« Cassures double brin de l’ADN induites dans des cellules humaines par douze espèces métalliques : Inter-comparaisons quantitatives et influence de la protéine ATM »

Titre original : « DNA Double-Strand Breaks Induced in Human Cells by Twelve Metallic Species: Quantitative Inter-Comparisons and Influence of the ATM Protein » publié en octobre 2021 dans le journal “Biomolecules”.

Intérêt de l’étude

Les expositions professionnelles accidentelles et environnementales aux métaux ont permis d’approfondir nos connaissances sur leur toxicité. De plus, l’exposition chronique aux métaux peut également augmenter le risque de cancer comme cela a par exemple été montré par des études épidémiologiques chez des travailleurs de la production de chrome (Cr). 

Les métaux représentent donc un véritable enjeu de santé publique à travers deux caractéristiques cliniques majeures : la toxicité et le risque de cancer. 

Cependant, malgré un nombre considérable de données, les bases moléculaires et cellulaires de la toxicité et/ou de la cancérogénèse induite par les métaux restent encore inconnues.

Cette étude a pour objectif de documenter le rôle de la réparation et de la signalisation des cassures double brin (CDB) de l’ADN dépendantes de la protéine ATM après une exposition de la cellule à plusieurs métaux.

Méthode

Les auteurs ont examiné si la perturbation des mécanismes de réparation de l’ADN, dépendants de la protéine ATM, peut être pertinent afin de décrire la réponse au stress induit par les métaux dans la cellule humaine. 
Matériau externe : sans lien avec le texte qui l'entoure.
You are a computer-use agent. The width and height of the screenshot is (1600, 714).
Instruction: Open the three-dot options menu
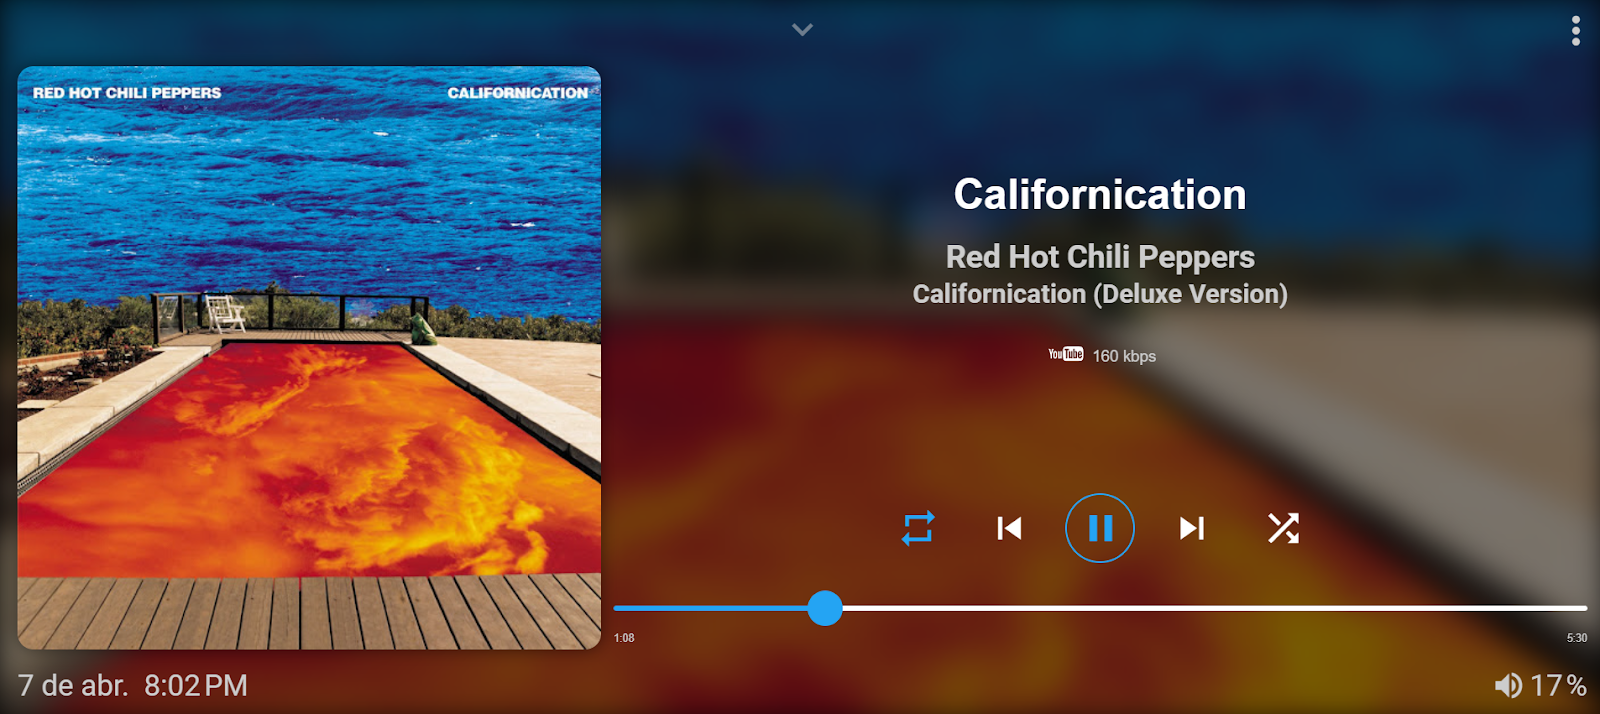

Pour ce faire, des cellules humaines de différents statuts génétiques et de différentes origines ont été exposées à 12 espèces métalliques différentes (représentant neuf métaux différents) : Aluminium, fer, cuivre, zinc, nickel, palladium, cadmium, plomb et chrome. 

Résultats

La grande majorité des données obtenues suggère que la présence de métal peut affecter la reconnaissance et/ou la réparation des CDB de l’ADN. Cependant, l’impact quantitatif sur ces deux étapes clé s’est avéré fortement dépendant du métal considéré et de sa concentration.

– L’exposition aux métaux peut altérer la reconnaissance des CDB par la voie de réparation de l’ADN appelée « NHEJ » dépendante de la protéine ATM, ce qui a également un impact sur la qualité de la réparation des cassures. De plus, ces résultats peuvent être interprétés comme le résultat d’un retard de transit de la protéine ATM vers le noyau de la cellule endommagée.

– Le traitement des cellules par une combinaison d’agents facilitant la perméabilisation des membranes nucléaires au trafic de protéines appelée « ZoPra » améliore le taux de cassures reconnues et réparées.

– Parmi les métaux testés, l’aluminium et le cuivre induisent un phénomène d’hypersensibilité aux faibles doses dans des cellules ou il existe une perturbation des mécanismes de réparation de l’ADN (retard de transit d’ATM). 

– Dans ces mêmes cellules, il apparaît également qu’une exposition successive en deux temps au chlorure d’aluminium ou au cuivre induit une réponse adaptative. Ce phénomène de réponse adaptative décrit généralement un effet protecteur provoqué par une faible dose “d’amorçage” délivrée après un certain temps avant une dose plus élevée “stimulante”. Cette réponse semble être observée de manière préférentielle dans les cellules radiosensibles et dépend fortement de la radiosensibilité individuelle.

Conclusions

Contrairement au stress induit par les radiations, le stress induit par la présence de métaux a longtemps été considéré comme trop faible sur le plan énergétique pour provoquer des cassures double brin de l’ADN. En effet, une exposition aux métaux provoque moins de cassures double brin de l’ADN qu’une irradiation ionisante de l’ordre de 2Gy.

Cependant, les réactions de type Fenton et les déficiences génétiques dans les voies de réparation des CDB peuvent provoquer la production indirecte de CDB en réponse à l’exposition aux métaux ce qui a été montré dans cette étude avec plusieurs espèces métalliques.

À des concentrations élevées de métaux, on observe une mauvaise reconnaissance et réparation des cassures double brin de l’ADN pouvant entraîner une toxicité et/ou une cancérogénicité.